The society in which we currently live is clearly not sustainable by any definition of the word. Since the dawn of the industrial age we have been pumping considerable amounts of pollution into the atmosphere, our population has increased many times over, and our impact on the Earth becomes greater with each passing year. We are now starting to see the breakdown of many of the Earth’s ecosystems, and the next few decades will be critical to our survival as a species. Just one environmental issue, climate change, has the potential to turn our familiar world into a hostile environment, capable of supporting only a fraction of our current population.

To turn things around will not be easy. We need to drastically cut our emissions over the next few years; not by the ten or twenty percent talked about by world leaders, but by eighty or ninety percent. Even that may not be enough to bring things back into balance. Scientists have found that as carbon dioxide levels increase in the atmosphere many carbon sinks, such as the oceans, loose their effectiveness. Thus we are increasing our emissions just when the Earth is least able to cope with them. To make matters worse, climate change is only one of a whole range of symptoms of environmental breakdown. Add in deforestation, massive erosion of topsoil, pollution of lakes and rivers, over fishing, and desertification to the mix and the problems facing us may appear truly overwhelming.

Why should we care about living sustainably? To put it quite bluntly, if we carry on as we are doing at present there will be little left for our children, and nothing at all for our grandchildren. Unless we can learn to live sustainably we might as well just give up and accept that the human race is destined to become just another entry in the fossil record. The point is that sustainability is not a luxury. It is the only way that we can continue to live long term on our planet. We have to realise that as humans we are only a part of a much greater Earth.

With timely action we can turn things around. However we need to start right away. First and most urgent is the need to move away from fossil fuels. We need a concerted effort to develop alternative forms of energy. Many environmentalists, including former vice president Al Gore, seem to be obsessed with how we are going to power our vehicles in the future. I believe in a sustainable future we will have to learn to live without as many vehicles and to rely much more on walking and on public transportation. We simply can’t afford the luxury of wasting most of our energy on a fleet of small private vehicles, which are used to transport individuals over short distances. This means that we will have to live and interact within a much smaller area, which will mean a return to smaller, more compact communities.

We will also have to find ways to encourage smaller families. Demographers predict that the human population will level off at between nine and ten billion by the middle of this century. However this number of people occupying a planet whose carrying capacity has been greatly reduced by climate change is a recipe for mass starvation. The effects will hit hardest in the third world, where population growth is currently highest.
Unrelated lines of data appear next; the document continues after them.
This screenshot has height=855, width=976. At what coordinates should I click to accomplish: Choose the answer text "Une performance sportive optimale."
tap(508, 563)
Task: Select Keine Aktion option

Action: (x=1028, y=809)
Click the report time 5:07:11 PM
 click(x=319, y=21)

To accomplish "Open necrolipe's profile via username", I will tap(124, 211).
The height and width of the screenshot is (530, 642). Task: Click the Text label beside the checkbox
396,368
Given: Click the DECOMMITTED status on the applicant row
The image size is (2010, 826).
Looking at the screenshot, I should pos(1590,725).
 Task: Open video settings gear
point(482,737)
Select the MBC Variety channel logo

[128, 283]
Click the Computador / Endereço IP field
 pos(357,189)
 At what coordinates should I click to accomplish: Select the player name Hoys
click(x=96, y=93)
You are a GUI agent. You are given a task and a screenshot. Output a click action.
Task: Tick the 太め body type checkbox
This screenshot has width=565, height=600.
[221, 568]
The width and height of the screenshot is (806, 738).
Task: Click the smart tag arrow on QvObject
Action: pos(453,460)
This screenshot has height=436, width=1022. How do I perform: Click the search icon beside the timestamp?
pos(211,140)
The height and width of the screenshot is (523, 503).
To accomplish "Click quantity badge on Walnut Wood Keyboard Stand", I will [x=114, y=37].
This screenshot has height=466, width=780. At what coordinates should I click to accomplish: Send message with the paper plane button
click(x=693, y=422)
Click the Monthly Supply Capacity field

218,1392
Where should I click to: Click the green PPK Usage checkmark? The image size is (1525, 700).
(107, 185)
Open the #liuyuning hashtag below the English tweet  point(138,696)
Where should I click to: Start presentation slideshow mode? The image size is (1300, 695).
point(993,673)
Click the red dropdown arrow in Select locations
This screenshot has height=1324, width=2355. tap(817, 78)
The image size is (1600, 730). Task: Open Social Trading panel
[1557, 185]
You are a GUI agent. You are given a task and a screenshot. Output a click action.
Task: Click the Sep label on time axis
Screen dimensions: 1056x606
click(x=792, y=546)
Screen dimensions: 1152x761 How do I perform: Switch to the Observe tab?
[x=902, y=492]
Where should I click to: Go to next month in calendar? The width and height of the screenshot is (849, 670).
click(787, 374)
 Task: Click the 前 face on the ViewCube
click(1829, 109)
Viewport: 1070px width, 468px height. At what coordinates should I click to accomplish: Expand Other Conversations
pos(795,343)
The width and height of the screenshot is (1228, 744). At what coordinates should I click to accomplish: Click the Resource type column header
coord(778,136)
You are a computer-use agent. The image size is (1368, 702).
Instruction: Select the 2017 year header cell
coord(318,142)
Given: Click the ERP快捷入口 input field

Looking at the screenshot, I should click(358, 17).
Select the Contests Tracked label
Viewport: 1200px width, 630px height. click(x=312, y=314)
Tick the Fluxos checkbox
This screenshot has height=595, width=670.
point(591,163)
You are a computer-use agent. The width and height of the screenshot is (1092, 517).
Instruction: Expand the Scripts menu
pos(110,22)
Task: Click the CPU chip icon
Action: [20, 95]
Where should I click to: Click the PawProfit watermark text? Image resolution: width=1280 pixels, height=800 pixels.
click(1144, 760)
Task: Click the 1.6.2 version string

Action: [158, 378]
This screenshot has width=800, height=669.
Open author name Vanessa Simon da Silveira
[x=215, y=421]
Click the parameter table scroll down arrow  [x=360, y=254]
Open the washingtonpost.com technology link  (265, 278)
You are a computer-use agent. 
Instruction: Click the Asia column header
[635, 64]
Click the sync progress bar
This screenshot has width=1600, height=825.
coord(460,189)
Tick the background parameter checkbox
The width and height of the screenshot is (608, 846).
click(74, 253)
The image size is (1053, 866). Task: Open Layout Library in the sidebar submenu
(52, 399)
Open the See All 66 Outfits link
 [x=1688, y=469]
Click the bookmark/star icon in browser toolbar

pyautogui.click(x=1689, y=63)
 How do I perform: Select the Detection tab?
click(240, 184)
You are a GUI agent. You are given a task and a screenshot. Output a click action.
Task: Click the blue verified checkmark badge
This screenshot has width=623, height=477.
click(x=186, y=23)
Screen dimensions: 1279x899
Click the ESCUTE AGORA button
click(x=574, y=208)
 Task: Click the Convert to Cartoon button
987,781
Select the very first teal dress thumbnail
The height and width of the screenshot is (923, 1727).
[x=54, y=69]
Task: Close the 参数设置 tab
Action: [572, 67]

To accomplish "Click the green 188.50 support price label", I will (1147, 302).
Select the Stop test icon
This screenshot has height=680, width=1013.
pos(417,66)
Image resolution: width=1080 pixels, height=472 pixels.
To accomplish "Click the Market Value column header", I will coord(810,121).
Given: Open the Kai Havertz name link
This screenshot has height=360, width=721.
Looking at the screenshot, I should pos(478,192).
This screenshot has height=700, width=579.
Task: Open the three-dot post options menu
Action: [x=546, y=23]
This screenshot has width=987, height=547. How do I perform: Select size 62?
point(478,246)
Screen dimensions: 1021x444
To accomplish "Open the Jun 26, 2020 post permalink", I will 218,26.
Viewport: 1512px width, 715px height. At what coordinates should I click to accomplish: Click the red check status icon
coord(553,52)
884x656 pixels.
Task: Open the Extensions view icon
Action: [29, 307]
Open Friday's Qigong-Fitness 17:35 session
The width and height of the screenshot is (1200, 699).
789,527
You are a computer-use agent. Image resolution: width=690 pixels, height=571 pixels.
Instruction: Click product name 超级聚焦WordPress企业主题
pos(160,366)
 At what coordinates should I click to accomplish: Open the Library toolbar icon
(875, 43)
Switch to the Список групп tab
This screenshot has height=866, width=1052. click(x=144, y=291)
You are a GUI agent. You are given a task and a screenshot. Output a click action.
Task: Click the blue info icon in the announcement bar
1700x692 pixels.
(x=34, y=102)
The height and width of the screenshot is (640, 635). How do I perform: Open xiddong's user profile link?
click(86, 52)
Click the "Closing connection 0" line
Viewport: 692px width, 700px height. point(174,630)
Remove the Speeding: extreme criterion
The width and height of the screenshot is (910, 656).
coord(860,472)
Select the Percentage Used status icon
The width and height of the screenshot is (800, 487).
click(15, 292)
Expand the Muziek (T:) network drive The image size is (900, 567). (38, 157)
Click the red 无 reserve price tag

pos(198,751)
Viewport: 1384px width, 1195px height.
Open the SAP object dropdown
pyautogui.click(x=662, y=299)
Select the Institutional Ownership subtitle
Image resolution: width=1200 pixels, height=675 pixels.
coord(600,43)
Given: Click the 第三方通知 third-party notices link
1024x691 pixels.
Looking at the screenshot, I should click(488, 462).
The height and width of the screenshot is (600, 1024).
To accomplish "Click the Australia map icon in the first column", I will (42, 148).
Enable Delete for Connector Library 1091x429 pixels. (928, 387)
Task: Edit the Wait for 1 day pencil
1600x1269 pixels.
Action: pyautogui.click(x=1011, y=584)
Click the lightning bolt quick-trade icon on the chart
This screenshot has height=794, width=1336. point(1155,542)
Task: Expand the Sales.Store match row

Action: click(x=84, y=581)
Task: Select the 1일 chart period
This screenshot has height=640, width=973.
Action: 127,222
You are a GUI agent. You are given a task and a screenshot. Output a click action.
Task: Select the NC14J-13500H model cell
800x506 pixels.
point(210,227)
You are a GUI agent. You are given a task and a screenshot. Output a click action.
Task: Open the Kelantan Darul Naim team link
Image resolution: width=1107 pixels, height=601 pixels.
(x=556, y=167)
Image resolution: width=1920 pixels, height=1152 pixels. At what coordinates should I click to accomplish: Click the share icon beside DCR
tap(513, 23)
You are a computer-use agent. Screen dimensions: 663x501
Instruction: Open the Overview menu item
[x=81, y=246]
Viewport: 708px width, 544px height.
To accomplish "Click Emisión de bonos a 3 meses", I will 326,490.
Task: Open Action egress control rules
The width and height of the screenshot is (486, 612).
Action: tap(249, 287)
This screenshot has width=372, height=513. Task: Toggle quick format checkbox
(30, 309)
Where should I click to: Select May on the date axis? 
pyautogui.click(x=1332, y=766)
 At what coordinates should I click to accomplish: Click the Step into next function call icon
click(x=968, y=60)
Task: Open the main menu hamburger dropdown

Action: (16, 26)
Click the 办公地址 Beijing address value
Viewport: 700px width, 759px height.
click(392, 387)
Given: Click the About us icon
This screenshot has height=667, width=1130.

These areas are also most likely to be worst affected by climate change.

There will be many other challenges on the way to a sustainable future. Probably the greatest is changing people’s attitudes. People do not like to face up to unpleasant facts. Yet in order to move forward it is necessary to appreciate the problems facing us. We have to stop seeing the world as our private resource and realise that we are totally dependent on it. If we damage it then ultimately it is us who will pay the consequences.

What would the sustainable world of the future look like? We are currently so far away from this that I can only hazard a few guesses. It would be a world in which people live in balance with nature. Over time an optimal human population would be established through a natural balancing of birth and death rates. Much of the land we have currently taken for agriculture would be returned to nature. Communities would be more self-sufficient, with most of the resources they required being sourced locally. Standards of living would generally be good, especially if viable forms of alternative energy are available. Above all, the inhabitants of this future world would share something we have largely lost in this current day and age; the sense of being an integral part of a caring and vibrant community. This to me is the true meaning of sustainability.